THE INPUT below:

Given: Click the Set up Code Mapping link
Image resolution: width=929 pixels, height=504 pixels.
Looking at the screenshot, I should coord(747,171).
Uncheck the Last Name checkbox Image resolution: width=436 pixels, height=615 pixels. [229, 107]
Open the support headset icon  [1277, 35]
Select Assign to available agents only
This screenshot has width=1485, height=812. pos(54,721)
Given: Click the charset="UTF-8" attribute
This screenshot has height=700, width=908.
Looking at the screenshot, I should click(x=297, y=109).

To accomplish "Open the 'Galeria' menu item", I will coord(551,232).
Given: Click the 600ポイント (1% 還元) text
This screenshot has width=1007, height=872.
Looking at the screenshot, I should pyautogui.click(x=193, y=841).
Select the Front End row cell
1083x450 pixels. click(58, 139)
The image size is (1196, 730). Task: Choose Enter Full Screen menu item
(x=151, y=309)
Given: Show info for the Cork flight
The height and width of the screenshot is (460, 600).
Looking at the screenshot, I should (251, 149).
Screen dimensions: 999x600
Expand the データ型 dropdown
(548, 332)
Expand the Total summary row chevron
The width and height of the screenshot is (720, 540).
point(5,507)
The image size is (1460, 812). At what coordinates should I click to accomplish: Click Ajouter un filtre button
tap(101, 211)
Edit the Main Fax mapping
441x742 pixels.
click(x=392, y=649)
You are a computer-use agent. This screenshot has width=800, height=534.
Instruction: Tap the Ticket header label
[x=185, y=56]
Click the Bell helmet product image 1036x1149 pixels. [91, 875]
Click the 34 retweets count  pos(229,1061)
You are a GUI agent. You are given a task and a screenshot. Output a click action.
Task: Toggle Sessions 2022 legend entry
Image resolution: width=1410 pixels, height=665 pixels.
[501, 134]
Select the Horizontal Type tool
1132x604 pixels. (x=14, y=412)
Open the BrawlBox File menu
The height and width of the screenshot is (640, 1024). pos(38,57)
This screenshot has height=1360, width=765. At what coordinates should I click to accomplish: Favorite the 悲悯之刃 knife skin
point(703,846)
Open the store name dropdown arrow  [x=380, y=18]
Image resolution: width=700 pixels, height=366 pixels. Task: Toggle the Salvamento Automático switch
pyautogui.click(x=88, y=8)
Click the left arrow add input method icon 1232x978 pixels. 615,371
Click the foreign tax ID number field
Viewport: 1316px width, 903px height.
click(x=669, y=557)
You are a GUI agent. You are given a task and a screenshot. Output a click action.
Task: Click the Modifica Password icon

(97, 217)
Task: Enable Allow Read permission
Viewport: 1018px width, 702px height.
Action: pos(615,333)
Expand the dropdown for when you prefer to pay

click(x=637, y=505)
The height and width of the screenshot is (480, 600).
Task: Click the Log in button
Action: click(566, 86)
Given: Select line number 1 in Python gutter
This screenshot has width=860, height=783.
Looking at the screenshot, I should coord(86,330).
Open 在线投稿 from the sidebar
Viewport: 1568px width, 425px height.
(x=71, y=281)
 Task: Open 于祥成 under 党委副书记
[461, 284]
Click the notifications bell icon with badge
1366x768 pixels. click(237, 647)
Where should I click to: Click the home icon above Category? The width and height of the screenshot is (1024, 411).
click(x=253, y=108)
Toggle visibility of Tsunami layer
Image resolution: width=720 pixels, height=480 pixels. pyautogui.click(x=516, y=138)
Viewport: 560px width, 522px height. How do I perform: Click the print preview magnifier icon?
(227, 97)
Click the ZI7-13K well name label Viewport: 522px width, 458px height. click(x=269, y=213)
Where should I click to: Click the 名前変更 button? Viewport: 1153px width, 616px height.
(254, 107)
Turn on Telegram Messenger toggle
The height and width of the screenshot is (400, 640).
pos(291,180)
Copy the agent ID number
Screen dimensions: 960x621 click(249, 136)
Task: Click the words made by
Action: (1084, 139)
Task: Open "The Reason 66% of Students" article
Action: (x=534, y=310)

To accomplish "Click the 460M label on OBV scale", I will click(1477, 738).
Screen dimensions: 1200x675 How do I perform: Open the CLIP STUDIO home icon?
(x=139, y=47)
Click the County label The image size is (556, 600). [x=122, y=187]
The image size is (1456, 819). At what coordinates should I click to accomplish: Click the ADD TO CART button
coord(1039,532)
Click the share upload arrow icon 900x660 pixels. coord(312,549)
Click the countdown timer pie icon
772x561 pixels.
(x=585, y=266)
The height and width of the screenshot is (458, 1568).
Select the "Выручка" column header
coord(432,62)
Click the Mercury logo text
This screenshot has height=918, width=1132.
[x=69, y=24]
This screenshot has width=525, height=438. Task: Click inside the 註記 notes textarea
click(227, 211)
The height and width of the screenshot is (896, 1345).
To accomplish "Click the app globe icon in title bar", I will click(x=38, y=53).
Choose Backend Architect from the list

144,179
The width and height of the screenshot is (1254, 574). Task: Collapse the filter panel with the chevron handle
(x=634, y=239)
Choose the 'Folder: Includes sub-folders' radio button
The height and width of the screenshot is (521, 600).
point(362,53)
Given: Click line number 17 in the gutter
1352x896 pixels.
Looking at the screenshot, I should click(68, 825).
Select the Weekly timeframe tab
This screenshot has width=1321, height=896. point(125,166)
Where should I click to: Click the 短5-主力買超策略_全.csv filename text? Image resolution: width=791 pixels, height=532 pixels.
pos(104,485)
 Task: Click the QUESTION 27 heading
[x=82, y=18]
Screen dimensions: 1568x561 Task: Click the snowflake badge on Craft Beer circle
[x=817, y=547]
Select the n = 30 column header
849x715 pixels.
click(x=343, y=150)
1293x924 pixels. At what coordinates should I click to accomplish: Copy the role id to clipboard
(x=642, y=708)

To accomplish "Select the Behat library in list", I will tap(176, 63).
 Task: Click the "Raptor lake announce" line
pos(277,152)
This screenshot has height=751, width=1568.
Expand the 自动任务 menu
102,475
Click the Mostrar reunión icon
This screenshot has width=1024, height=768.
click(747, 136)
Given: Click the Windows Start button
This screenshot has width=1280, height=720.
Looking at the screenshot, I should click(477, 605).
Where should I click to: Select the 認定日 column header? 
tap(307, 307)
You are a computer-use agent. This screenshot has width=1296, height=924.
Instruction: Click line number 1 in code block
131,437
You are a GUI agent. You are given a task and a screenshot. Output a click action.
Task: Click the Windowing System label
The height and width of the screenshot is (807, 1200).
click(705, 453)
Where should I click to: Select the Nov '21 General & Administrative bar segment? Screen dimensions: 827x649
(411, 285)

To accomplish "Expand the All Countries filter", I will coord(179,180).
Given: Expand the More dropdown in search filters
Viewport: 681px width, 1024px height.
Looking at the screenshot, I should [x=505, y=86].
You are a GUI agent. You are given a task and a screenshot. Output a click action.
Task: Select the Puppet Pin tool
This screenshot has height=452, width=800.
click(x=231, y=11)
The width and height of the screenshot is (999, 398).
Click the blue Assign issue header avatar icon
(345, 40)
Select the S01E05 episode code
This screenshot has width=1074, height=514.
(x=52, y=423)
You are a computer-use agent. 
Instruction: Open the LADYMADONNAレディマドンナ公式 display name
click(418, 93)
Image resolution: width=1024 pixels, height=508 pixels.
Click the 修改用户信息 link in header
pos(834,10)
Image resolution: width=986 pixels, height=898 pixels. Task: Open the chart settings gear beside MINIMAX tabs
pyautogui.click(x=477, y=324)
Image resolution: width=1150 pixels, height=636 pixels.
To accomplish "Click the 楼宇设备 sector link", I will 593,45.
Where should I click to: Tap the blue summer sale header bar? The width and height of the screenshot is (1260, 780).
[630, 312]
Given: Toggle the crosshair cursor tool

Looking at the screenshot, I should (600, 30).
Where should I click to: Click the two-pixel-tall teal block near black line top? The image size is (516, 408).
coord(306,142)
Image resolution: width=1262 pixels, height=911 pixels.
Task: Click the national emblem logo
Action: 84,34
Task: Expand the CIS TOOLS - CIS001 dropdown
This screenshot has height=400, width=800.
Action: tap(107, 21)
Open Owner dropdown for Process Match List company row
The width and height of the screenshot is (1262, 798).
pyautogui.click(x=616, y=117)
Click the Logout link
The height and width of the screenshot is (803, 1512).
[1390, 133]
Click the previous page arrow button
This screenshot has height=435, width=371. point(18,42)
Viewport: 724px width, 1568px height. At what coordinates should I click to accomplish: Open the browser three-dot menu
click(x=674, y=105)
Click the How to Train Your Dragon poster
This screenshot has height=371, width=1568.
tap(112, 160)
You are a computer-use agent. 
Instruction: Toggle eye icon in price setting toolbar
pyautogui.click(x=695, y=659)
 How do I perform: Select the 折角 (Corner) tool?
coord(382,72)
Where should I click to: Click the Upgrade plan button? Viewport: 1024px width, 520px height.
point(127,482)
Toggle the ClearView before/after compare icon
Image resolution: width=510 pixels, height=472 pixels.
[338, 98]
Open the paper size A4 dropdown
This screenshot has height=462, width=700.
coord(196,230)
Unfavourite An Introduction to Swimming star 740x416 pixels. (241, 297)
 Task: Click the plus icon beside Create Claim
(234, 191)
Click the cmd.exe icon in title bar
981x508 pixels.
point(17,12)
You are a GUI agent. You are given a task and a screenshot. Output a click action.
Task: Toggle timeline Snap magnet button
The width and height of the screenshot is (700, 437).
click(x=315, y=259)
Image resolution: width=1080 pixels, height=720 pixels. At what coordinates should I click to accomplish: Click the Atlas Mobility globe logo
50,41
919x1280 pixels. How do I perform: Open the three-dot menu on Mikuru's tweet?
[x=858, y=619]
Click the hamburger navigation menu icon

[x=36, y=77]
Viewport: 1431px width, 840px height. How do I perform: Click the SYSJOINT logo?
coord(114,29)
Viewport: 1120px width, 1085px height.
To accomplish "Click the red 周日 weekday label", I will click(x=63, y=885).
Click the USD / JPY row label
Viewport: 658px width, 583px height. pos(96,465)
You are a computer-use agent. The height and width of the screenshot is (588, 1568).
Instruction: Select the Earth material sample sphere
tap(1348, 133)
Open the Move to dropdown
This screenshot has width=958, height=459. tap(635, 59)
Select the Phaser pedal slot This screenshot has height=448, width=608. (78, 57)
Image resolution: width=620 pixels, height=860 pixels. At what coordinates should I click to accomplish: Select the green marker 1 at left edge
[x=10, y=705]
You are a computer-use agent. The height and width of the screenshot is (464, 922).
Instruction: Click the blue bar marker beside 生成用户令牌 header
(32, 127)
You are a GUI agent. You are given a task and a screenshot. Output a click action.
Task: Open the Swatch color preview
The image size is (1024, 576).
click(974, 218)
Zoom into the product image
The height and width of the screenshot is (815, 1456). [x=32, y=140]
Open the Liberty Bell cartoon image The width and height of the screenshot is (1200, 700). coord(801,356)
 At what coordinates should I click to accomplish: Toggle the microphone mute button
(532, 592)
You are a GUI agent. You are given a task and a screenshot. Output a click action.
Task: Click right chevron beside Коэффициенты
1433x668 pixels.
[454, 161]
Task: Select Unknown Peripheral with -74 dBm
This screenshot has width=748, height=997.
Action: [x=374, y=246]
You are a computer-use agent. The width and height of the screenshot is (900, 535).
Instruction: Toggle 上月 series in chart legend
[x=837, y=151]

End of THE INPUT.

**YOUR GOAL:**
Please copy each line of the records above in which the word "computer" can be found.

**SOLUTION TO THIS TASK:**
You are a computer-use agent. This screenshot has width=800, height=534.
You are a computer-use agent. This screenshot has width=1296, height=924.
You are a computer-use agent. 
You are a computer-use agent. 
You are a computer-use agent. The height and width of the screenshot is (588, 1568).
You are a computer-use agent. The height and width of the screenshot is (464, 922).
You are a computer-use agent. The width and height of the screenshot is (900, 535).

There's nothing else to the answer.